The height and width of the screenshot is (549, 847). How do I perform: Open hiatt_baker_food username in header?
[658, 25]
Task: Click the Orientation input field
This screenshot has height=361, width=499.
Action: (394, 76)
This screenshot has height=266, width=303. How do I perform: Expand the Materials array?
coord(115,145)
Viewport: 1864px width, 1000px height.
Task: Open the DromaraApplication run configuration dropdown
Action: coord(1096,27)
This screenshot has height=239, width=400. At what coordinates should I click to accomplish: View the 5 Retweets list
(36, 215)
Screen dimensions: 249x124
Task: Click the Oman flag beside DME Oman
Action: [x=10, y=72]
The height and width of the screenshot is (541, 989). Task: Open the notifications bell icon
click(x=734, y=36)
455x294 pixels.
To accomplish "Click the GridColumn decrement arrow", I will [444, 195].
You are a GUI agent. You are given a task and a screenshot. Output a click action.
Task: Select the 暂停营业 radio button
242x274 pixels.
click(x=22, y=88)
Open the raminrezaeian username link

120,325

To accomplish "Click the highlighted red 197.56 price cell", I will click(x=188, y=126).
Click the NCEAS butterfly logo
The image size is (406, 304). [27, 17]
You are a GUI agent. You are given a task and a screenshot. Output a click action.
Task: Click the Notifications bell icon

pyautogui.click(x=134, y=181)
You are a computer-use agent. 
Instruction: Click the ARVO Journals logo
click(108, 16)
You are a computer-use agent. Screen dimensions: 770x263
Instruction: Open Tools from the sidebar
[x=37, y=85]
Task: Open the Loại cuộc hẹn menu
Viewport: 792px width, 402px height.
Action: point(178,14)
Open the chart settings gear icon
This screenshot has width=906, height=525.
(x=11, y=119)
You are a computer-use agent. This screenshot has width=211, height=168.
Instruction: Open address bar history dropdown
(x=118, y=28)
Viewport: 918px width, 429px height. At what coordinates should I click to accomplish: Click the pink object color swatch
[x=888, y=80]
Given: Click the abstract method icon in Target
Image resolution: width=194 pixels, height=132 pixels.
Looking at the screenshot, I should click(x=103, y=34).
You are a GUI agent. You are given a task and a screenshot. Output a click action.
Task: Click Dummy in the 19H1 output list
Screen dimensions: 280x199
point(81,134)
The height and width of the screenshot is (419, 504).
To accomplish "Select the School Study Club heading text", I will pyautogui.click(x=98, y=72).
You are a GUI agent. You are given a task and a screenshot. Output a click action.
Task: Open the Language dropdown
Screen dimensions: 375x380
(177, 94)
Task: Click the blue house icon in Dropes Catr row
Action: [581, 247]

· · · · ·

§ Task brief: Each record must be reproduced exactly, with nothing missing.

§ Exercise response:
The height and width of the screenshot is (549, 847). How do I perform: Open hiatt_baker_food username in header?
[658, 25]
Task: Click the Orientation input field
This screenshot has height=361, width=499.
Action: (394, 76)
This screenshot has height=266, width=303. How do I perform: Expand the Materials array?
coord(115,145)
Viewport: 1864px width, 1000px height.
Task: Open the DromaraApplication run configuration dropdown
Action: coord(1096,27)
This screenshot has height=239, width=400. At what coordinates should I click to accomplish: View the 5 Retweets list
(36, 215)
Screen dimensions: 249x124
Task: Click the Oman flag beside DME Oman
Action: [x=10, y=72]
The height and width of the screenshot is (541, 989). Task: Open the notifications bell icon
click(x=734, y=36)
455x294 pixels.
To accomplish "Click the GridColumn decrement arrow", I will [444, 195].
You are a GUI agent. You are given a task and a screenshot. Output a click action.
Task: Select the 暂停营业 radio button
242x274 pixels.
click(x=22, y=88)
Open the raminrezaeian username link

120,325

To accomplish "Click the highlighted red 197.56 price cell", I will click(x=188, y=126).
Click the NCEAS butterfly logo
The image size is (406, 304). [27, 17]
You are a GUI agent. You are given a task and a screenshot. Output a click action.
Task: Click the Notifications bell icon

pyautogui.click(x=134, y=181)
You are a computer-use agent. 
Instruction: Click the ARVO Journals logo
click(108, 16)
You are a computer-use agent. Screen dimensions: 770x263
Instruction: Open Tools from the sidebar
[x=37, y=85]
Task: Open the Loại cuộc hẹn menu
Viewport: 792px width, 402px height.
Action: point(178,14)
Open the chart settings gear icon
This screenshot has width=906, height=525.
(x=11, y=119)
You are a computer-use agent. This screenshot has width=211, height=168.
Instruction: Open address bar history dropdown
(x=118, y=28)
Viewport: 918px width, 429px height. At what coordinates should I click to accomplish: Click the pink object color swatch
[x=888, y=80]
Given: Click the abstract method icon in Target
Image resolution: width=194 pixels, height=132 pixels.
Looking at the screenshot, I should click(x=103, y=34).
You are a GUI agent. You are given a task and a screenshot. Output a click action.
Task: Click Dummy in the 19H1 output list
Screen dimensions: 280x199
point(81,134)
The height and width of the screenshot is (419, 504).
To accomplish "Select the School Study Club heading text", I will pyautogui.click(x=98, y=72).
You are a GUI agent. You are given a task and a screenshot. Output a click action.
Task: Open the Language dropdown
Screen dimensions: 375x380
(177, 94)
Task: Click the blue house icon in Dropes Catr row
Action: [581, 247]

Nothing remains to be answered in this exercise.